Turano, dire il vero, da un lato getta acqua sul fuoco, dall’altro rilancia: “Io, considerandomi un uomo di pace – dice – mi auguro che si possa arrivare a un chiarimento con i vertici del partito. In caso contrario? Nessuna intenzione di lasciare il partito: il vero Udc siamo noi”. Ed è proprio in questo passaggio che sta il “cuore” della questione. I parlamentari potrebbero mettere in discussione la stessa leadership di D’Alia. E conseguentemente il sostegno stesso al governo Crocetta, visto che la rappresentanza dell’Udc in giunta non rappresenta, appunto, il gruppo parlamentare. Così, il governo regionale potrebbe trovarsi, in un solo colpo, con altri deputati in più all’opposizione. Oltre a quelli dei cuperliani del Pd.
Ma i guai non finiscono qui. A caldo, dopo la ufficializzazione dei nomi, il leader di Articolo 4, Lino Leanza si diceva “fortemente perplesso” sull’identikit dell’esecutivo. Una frase apparentemente sibillina. Chiarita dalle voci che provengono da ambienti interni al partito.

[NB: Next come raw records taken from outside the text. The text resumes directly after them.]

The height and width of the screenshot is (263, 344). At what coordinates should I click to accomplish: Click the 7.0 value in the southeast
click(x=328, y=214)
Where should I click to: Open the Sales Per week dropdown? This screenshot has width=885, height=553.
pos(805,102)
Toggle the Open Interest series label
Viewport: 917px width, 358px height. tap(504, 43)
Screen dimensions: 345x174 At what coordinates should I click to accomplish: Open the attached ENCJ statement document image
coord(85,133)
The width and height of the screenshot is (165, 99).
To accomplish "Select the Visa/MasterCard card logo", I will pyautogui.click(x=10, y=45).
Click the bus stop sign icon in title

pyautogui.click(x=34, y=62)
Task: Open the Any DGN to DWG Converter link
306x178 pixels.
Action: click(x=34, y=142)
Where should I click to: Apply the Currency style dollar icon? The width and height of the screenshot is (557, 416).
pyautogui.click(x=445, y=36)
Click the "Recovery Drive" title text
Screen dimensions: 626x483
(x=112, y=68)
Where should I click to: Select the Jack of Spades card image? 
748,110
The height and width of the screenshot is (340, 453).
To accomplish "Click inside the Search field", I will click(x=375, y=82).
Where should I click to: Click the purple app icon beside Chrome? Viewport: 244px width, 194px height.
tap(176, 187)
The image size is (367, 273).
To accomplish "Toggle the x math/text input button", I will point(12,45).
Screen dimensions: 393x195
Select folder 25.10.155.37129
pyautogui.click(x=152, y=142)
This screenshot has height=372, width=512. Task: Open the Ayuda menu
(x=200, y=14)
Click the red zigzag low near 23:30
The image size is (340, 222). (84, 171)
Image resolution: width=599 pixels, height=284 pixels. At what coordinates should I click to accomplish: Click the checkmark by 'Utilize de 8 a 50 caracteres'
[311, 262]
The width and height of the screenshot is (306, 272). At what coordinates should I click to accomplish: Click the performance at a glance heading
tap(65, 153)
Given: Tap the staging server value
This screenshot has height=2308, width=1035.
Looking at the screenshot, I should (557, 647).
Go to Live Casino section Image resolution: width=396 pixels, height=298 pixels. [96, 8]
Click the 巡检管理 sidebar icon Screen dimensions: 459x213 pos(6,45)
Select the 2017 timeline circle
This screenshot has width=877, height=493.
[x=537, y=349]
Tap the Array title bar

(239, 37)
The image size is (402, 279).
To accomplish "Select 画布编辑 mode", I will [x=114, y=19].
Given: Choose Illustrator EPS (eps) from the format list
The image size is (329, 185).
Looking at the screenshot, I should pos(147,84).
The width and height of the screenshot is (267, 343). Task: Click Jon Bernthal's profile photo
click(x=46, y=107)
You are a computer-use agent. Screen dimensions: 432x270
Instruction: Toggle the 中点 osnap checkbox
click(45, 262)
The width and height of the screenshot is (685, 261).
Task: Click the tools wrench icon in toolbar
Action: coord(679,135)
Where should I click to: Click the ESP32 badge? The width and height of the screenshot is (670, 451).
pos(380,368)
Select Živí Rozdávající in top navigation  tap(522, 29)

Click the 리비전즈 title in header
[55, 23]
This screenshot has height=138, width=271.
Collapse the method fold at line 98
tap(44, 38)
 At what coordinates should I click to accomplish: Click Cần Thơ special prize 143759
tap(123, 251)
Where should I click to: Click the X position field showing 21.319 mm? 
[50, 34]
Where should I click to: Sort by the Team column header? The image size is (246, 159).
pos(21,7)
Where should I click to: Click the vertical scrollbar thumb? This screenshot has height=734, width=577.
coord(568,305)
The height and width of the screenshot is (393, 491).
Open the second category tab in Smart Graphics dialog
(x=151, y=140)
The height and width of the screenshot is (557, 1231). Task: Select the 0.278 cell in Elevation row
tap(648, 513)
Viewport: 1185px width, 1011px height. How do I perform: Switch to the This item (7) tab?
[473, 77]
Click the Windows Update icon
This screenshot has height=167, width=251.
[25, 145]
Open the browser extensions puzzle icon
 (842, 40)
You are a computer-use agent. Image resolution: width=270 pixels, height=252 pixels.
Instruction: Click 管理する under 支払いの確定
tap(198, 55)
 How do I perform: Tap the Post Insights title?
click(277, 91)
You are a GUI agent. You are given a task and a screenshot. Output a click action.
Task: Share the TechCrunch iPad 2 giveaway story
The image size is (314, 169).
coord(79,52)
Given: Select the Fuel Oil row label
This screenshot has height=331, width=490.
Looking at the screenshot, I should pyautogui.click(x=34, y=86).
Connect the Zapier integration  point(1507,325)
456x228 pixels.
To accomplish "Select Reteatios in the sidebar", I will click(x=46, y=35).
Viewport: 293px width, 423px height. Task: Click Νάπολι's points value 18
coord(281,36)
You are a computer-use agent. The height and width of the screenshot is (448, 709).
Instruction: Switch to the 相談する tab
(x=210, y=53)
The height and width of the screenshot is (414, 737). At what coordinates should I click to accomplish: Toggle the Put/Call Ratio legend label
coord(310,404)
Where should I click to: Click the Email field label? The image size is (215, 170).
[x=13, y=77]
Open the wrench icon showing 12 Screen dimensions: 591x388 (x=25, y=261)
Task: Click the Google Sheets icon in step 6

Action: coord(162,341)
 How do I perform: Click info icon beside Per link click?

Come è noto, infatti, nel corso degli incontri sul tema del rimpasto, Articolo 4 ha costantemente chiesto una rappresentanza in giunta proporzionale alla forza numerica del partito all’Ars: due assessori a fronte dei dieci deputati, che fanno di Articolo 4 il secondo partito di maggioranza, dopo il Pd. Leanza e Sammartino, così, non hanno affatto gradito l’ostinazione con la quale il presidente ha concesso loro un solo assessore: uno in meno dell’Udc, gruppo nel frattempo divenuto più esiguo rispetto a quello guidato da Sammartino (e ulteriormente diviso, come abbiamo detto. L’accelerazione di Crocetta, però, ha quasi obbligato la nuova forza politica ad accettare le condizioni del governatore. A malincuore. E solo a un patto: se l’assessore deve essere uno solo, la delega sia almeno di quelle “pesanti”. E Articolo 4 avrebbe avanzato anche una proposta chiara: l’assessorato all’Agricoltura. Che invece il presidente sembra orientato ad affidare a Patrizia Valenti. Una mossa che, stando sempre a quanto filtra dal partito, potrebbe spingere gli uomini di Leanza a una scelta clamorosa: quella di ritirare il proprio assessore (Paolo Ezechia Reale) e automaticamente il sostegno al governo. Che si troverebbe senza dieci deputati in maggioranza. E meno male che il rimpasto avrebbe dovuto “riappacificare” i partiti.